Apache Log4jのゼロデイ脆弱性。
12月9日ごろから、巷を賑やかしているJava用のログ出力ライブラリの「Apache Log4j」ですが、影響範囲が大きく、対応が急がれます。
Log4jはJavaプログラムでログを出力するときに使われるド定番のライブラリです。
今回の脆弱性は、特定の文字列をログに出力する際に、リモートに配置された任意のコードを実行してしまうというものです。
今回、Log4jに存在していた機能を悪用する攻撃が見つかってしまいました。
これが問題になるのは、ユーザーが入力した文字列をそのままログに出力している場合です。

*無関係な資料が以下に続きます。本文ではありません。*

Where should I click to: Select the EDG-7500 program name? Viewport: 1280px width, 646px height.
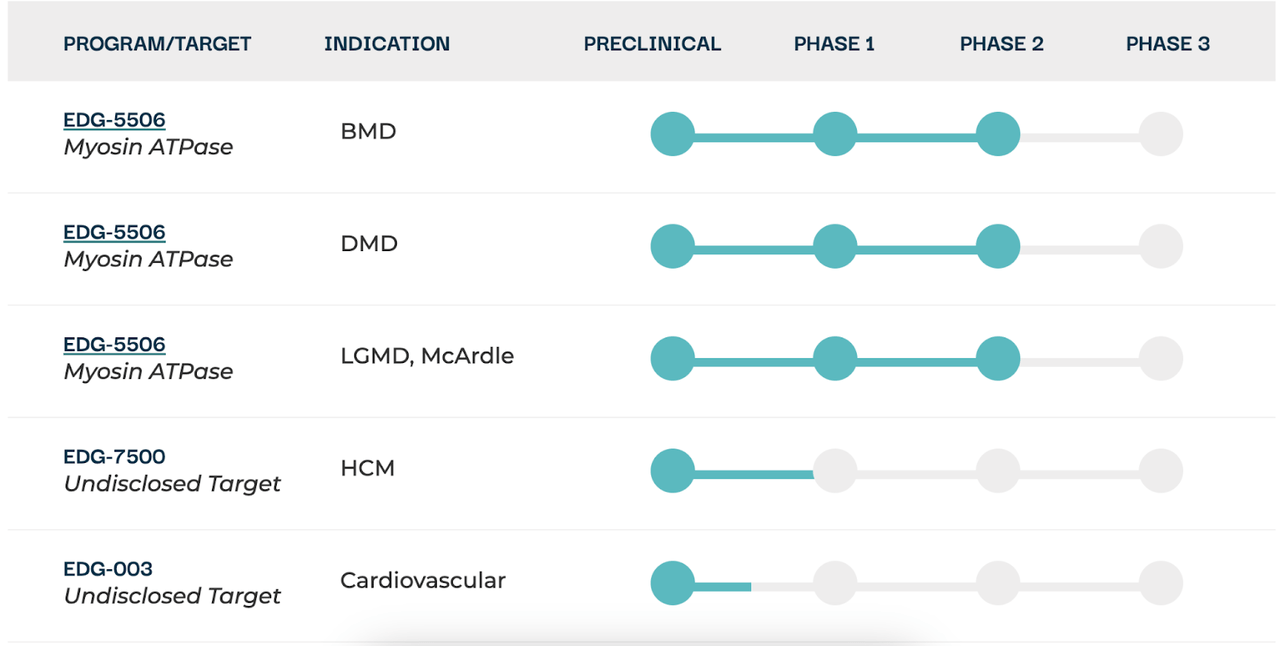tap(114, 457)
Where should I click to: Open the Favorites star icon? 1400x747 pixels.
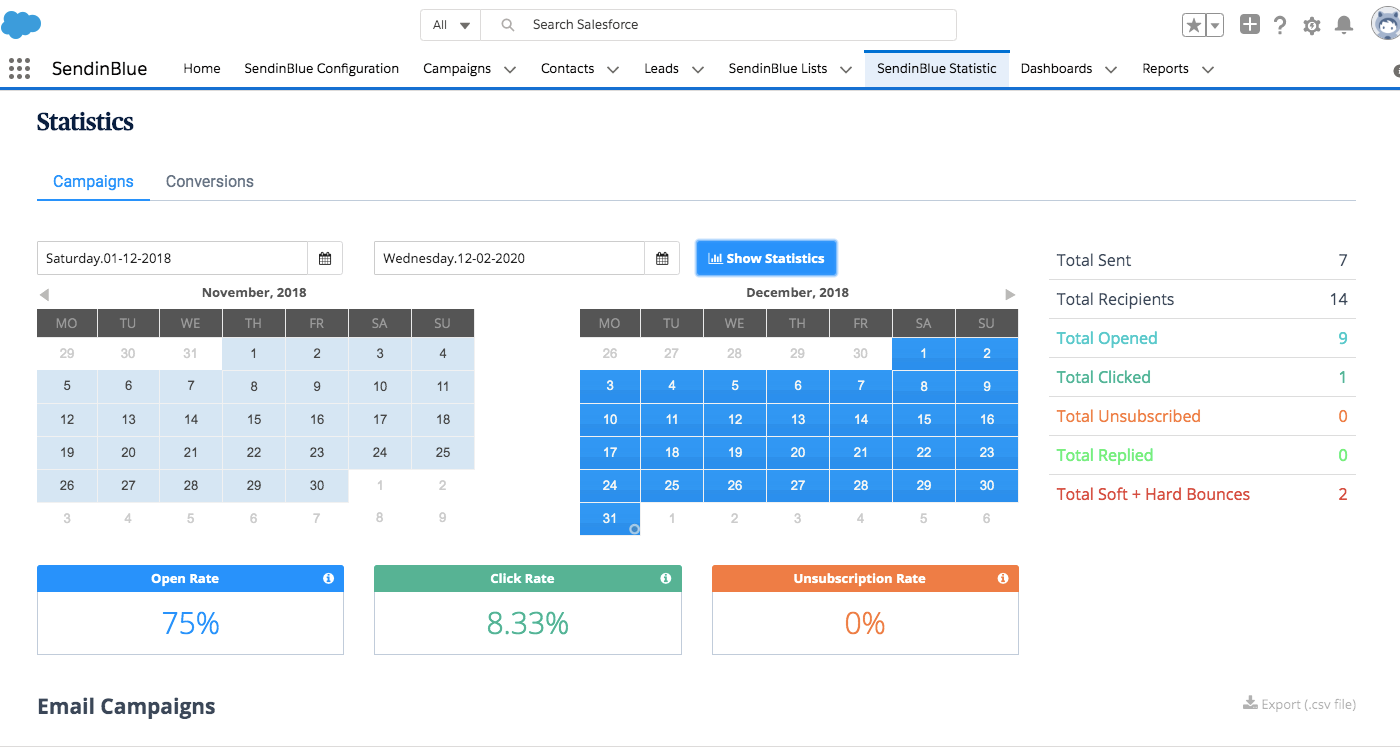pos(1194,25)

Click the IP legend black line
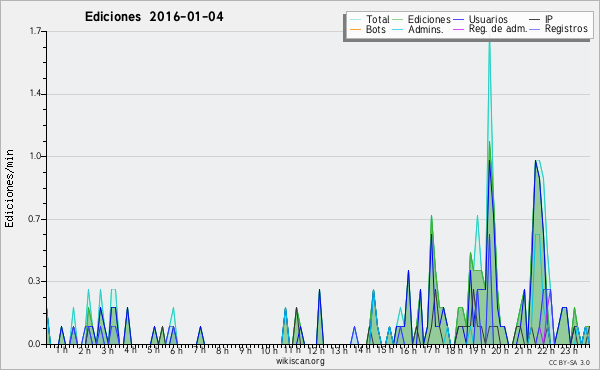[535, 20]
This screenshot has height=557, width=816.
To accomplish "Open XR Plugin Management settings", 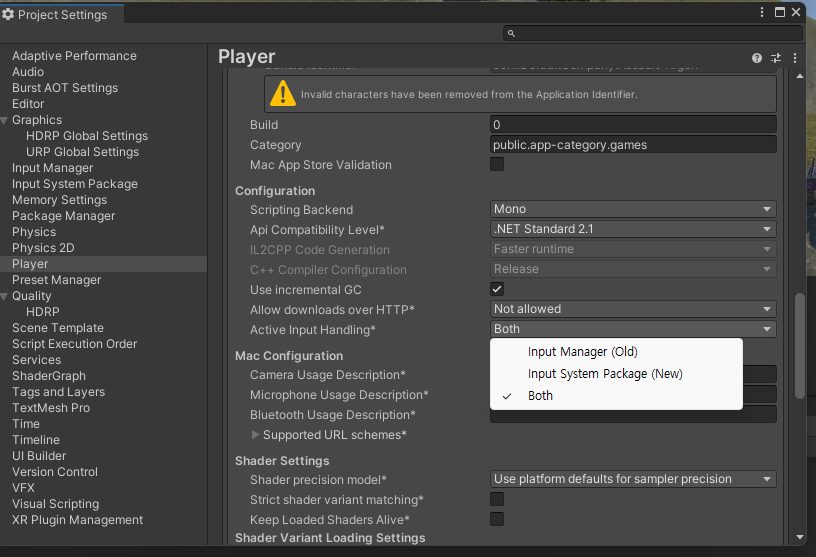I will pyautogui.click(x=77, y=520).
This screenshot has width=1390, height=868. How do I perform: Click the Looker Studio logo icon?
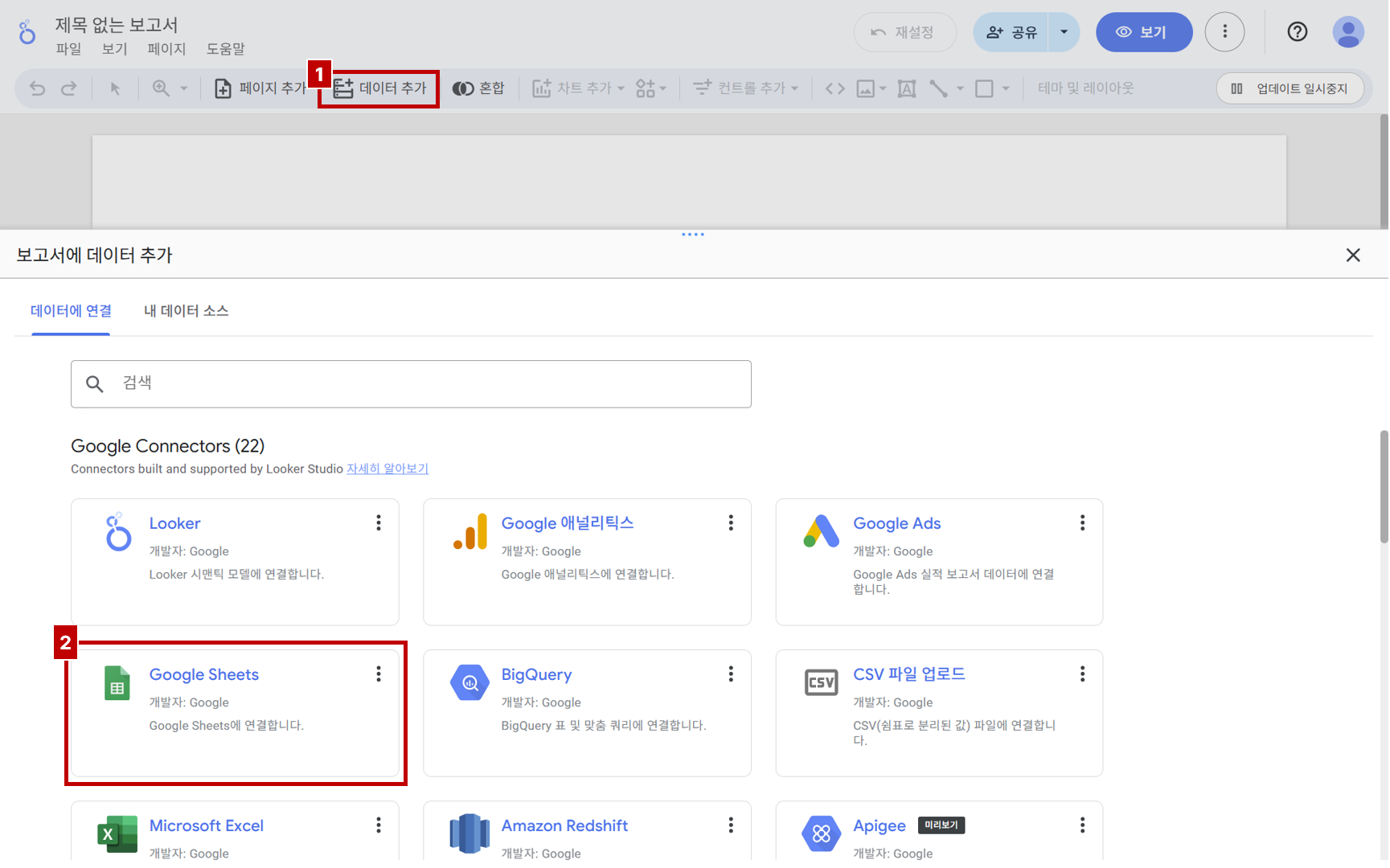pos(27,33)

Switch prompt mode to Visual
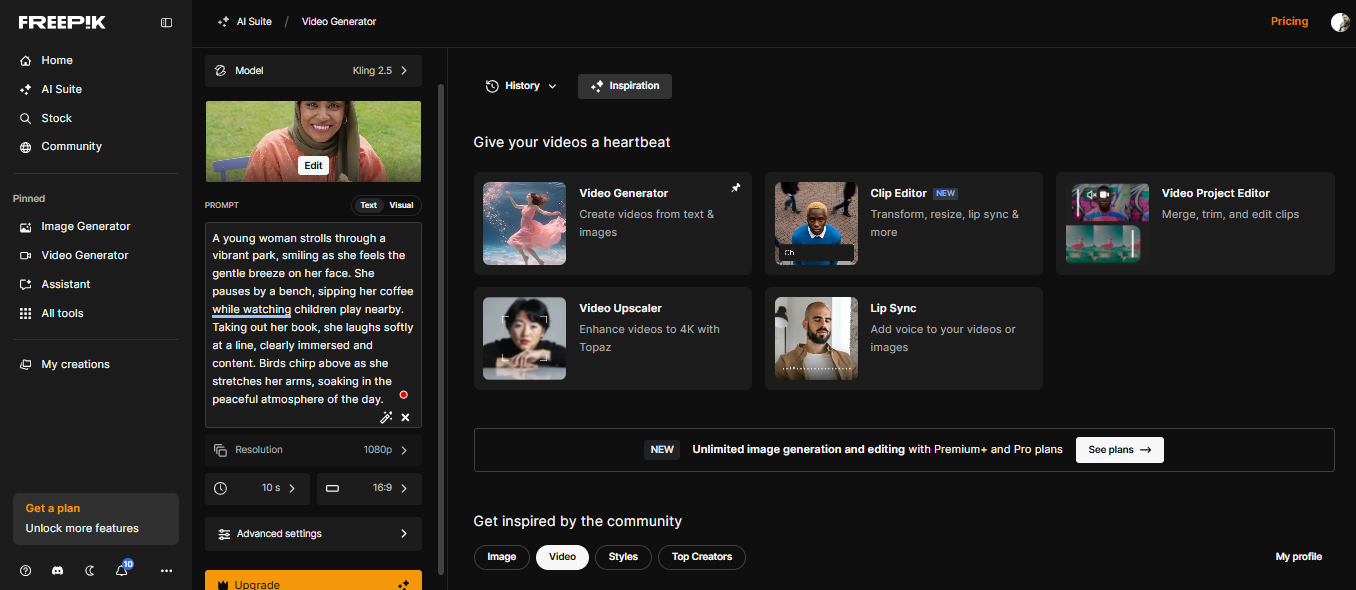(x=400, y=205)
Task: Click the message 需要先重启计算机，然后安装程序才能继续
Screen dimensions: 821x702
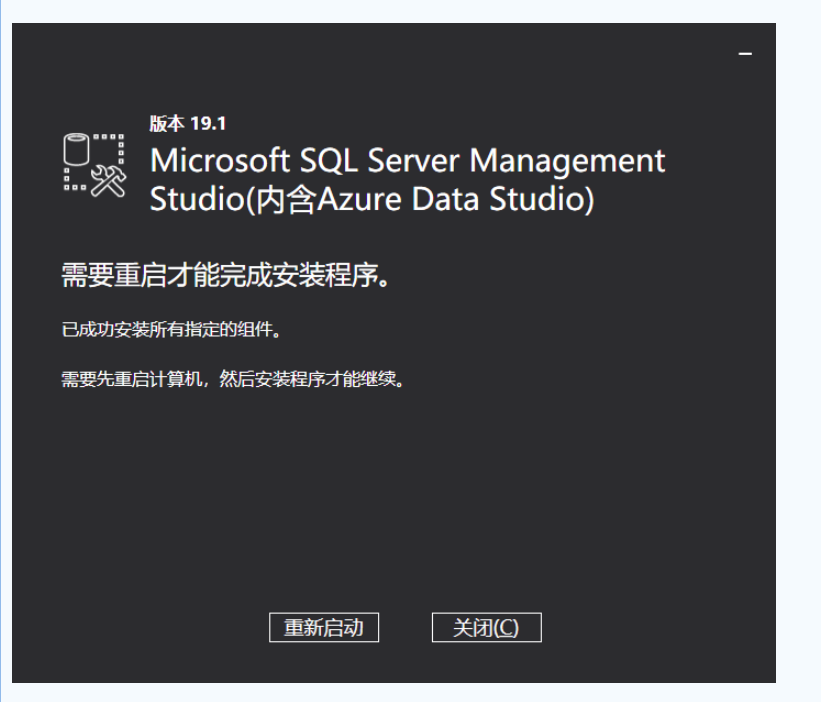Action: pyautogui.click(x=233, y=378)
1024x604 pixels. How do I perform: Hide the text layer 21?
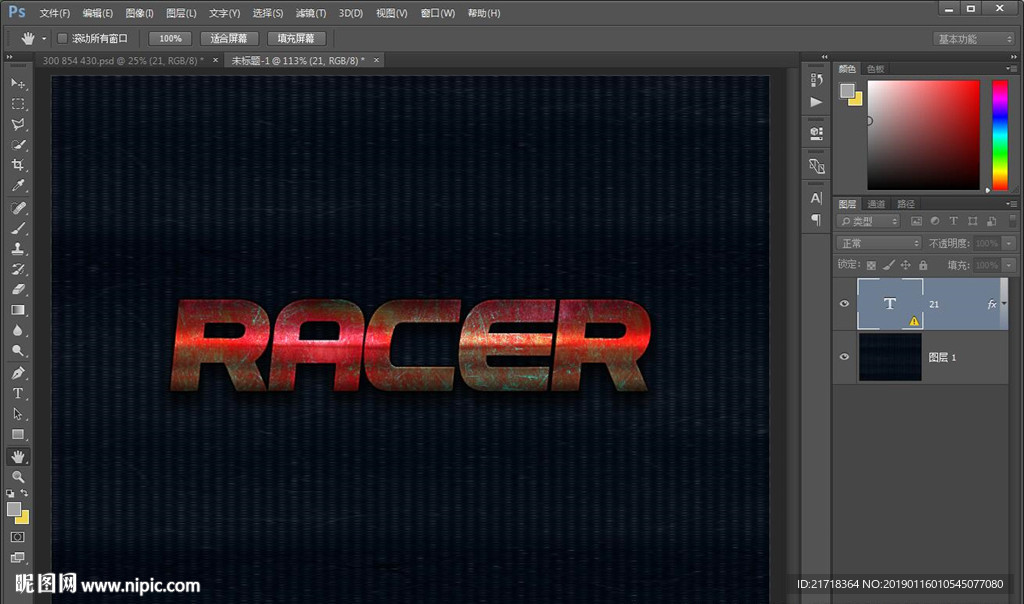tap(844, 304)
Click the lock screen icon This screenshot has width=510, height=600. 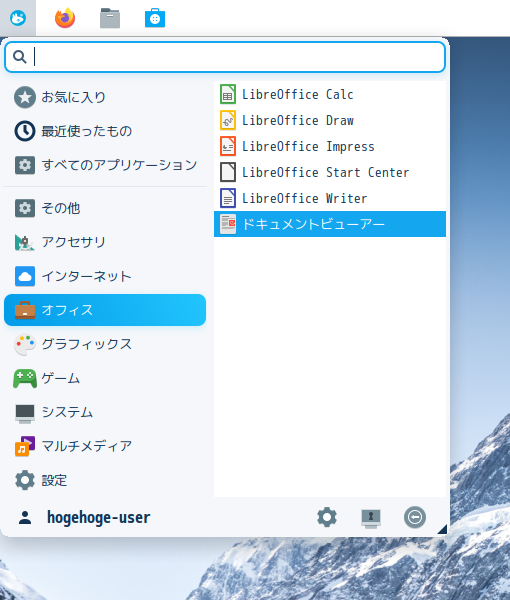point(371,518)
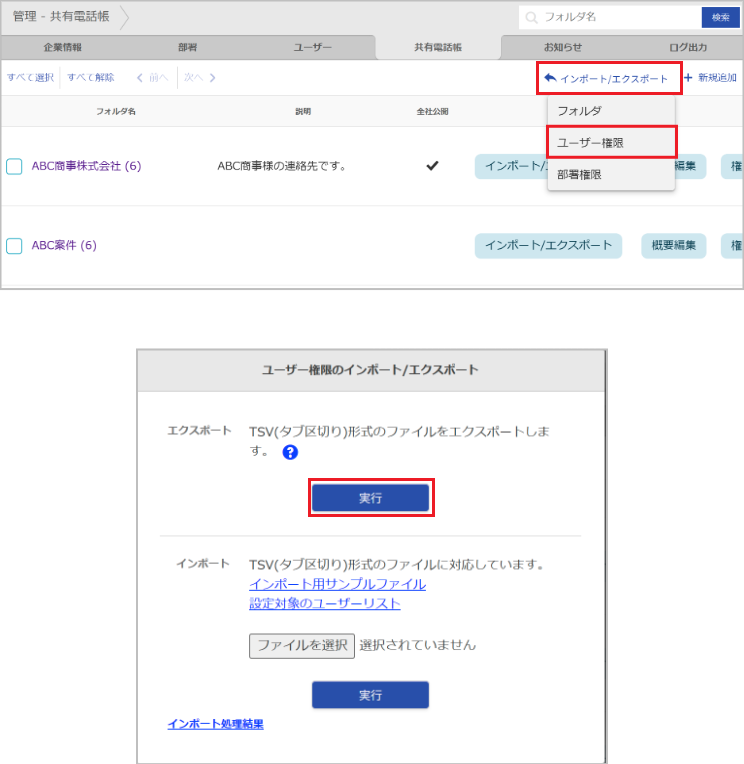Click the 新規追加 plus icon
This screenshot has width=744, height=764.
pos(688,78)
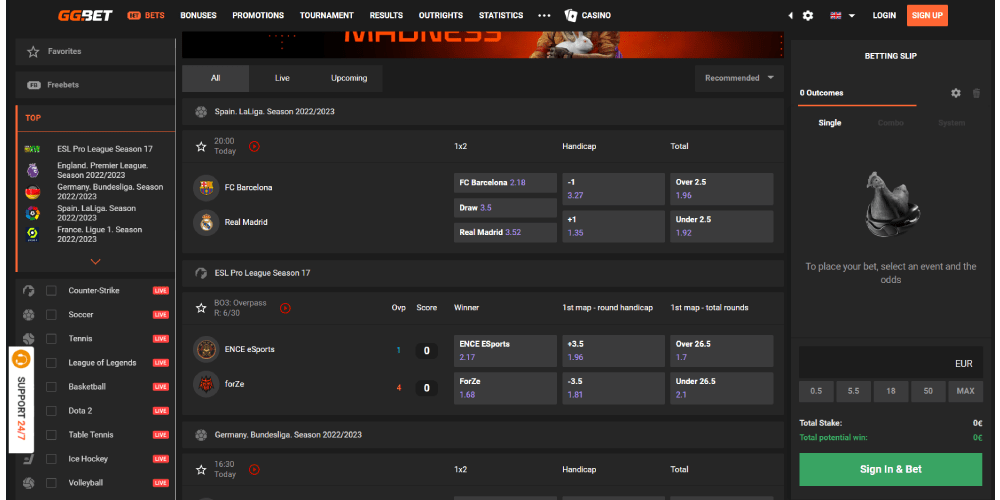Screen dimensions: 1000x500
Task: Open Support 24/7 chat widget
Action: click(21, 400)
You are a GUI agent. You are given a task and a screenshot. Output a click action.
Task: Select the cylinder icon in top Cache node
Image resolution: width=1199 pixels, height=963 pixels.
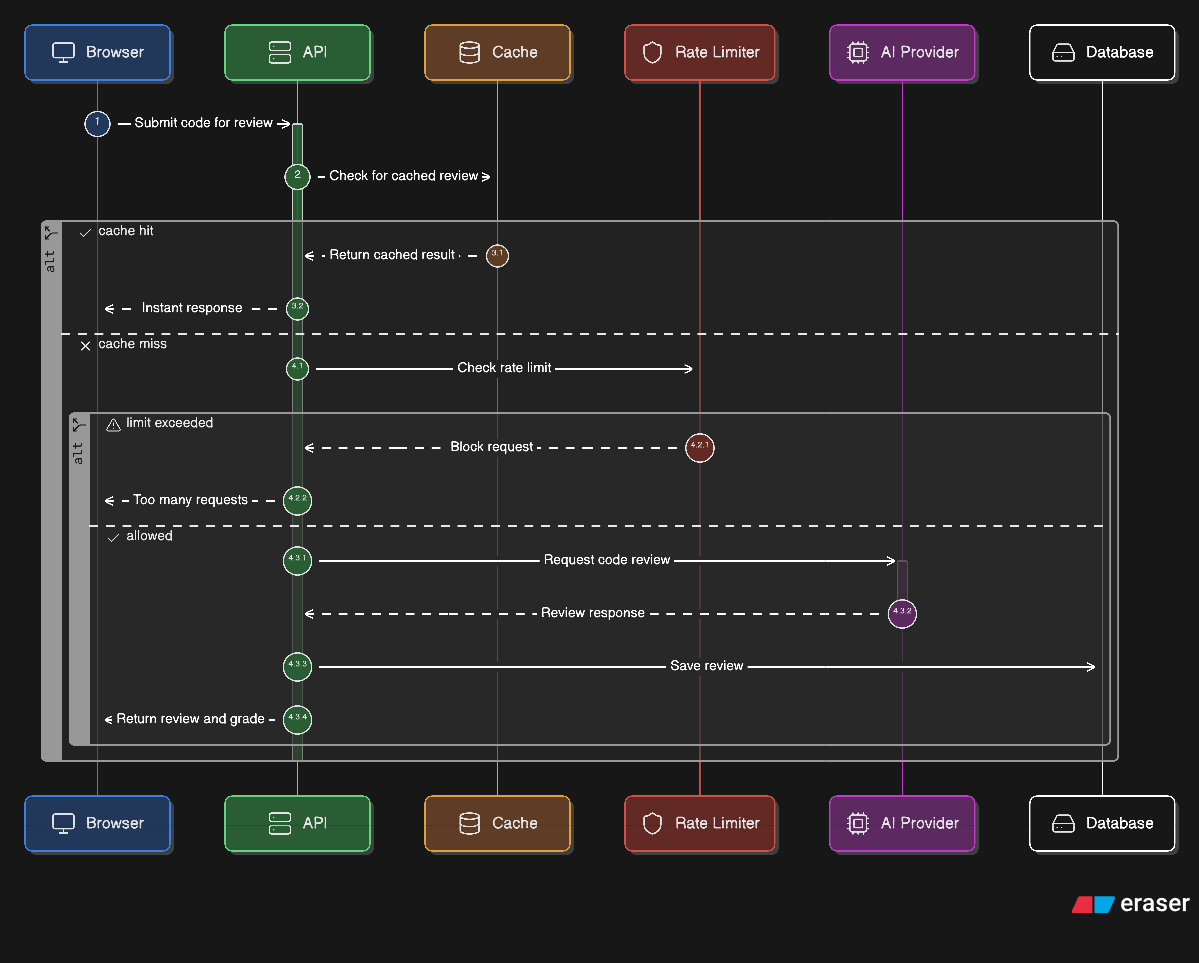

「マインクラフト」では、サーバーとクライアントの両方で対策が必要になっています。
12月10日には国内のマインクラフトコミュニティにおいて、バージョンアップを呼びかける動きが広がりました。
こういうところを見ると、ITリテラシーは格段に上がっているとみても良いのかもしれませんね。
ほかにも、Webサイトのログイン画面や検索用のテキストボックスが狙われており、マインクラフト同様に入力値をLog4jでログに出力しているサイトが影響を受けています。
まあ、主要なWebサイトのフロントエンドはバックエンドから分離されていることが多いため、ダイレクトな影響があるわけではないとは思いますが、いずれにしろ迅速な対応が求められる状況ですね。
この脆弱性を利用する攻撃手法をインターネット上などで見かけたとしても、実際に試してみると罪に問われる恐れがあるため、一切手を出さないことをおすすめします。